* Given data

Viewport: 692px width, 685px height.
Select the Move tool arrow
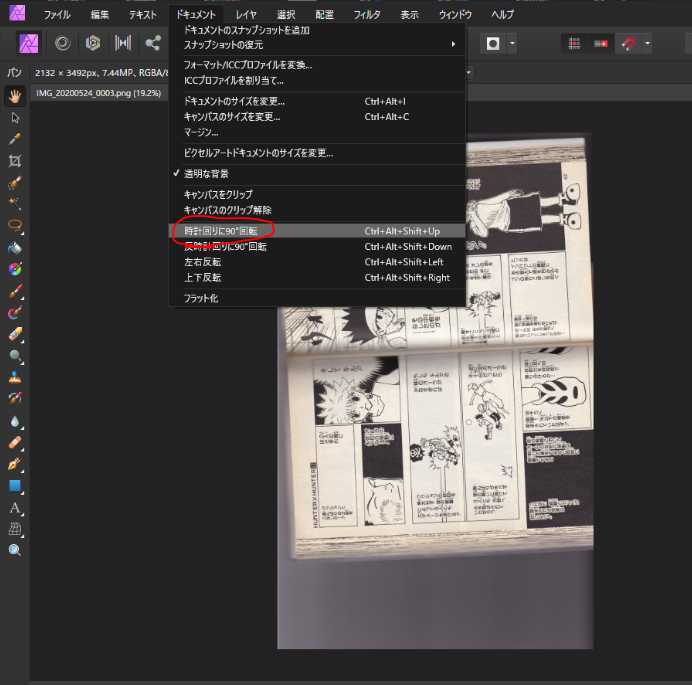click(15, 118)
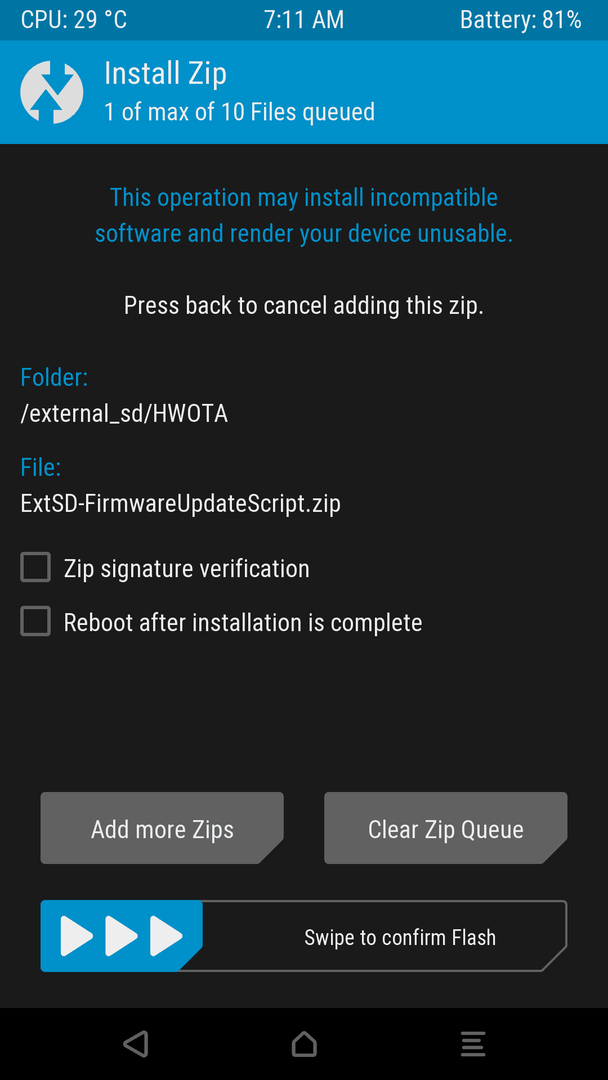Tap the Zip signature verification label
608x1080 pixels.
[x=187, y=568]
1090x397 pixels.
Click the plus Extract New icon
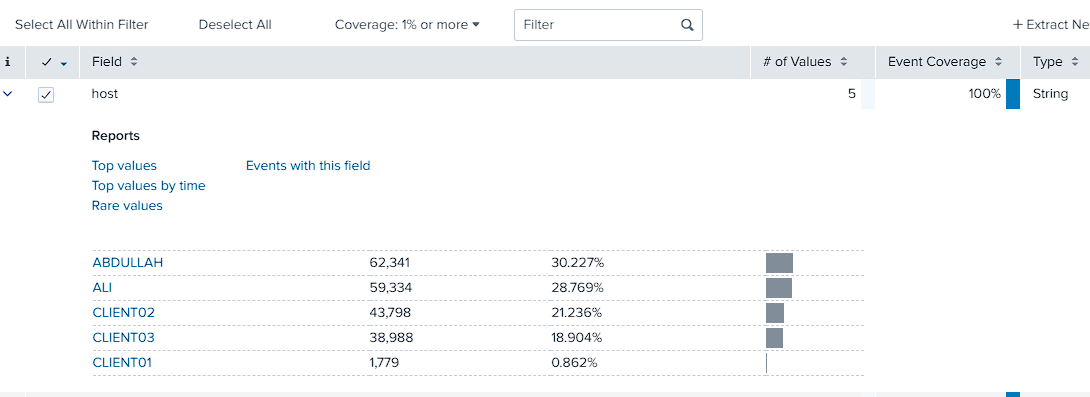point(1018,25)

* Problem
Set down the data above word for word, leaving every picture out.

* Solution below
Viewport: 692px width, 685px height.
Select the Move tool arrow
click(15, 118)
Tap the Zip signature verification label
608x1080 pixels.
[x=187, y=568]
1090x397 pixels.
Click the plus Extract New icon
point(1018,25)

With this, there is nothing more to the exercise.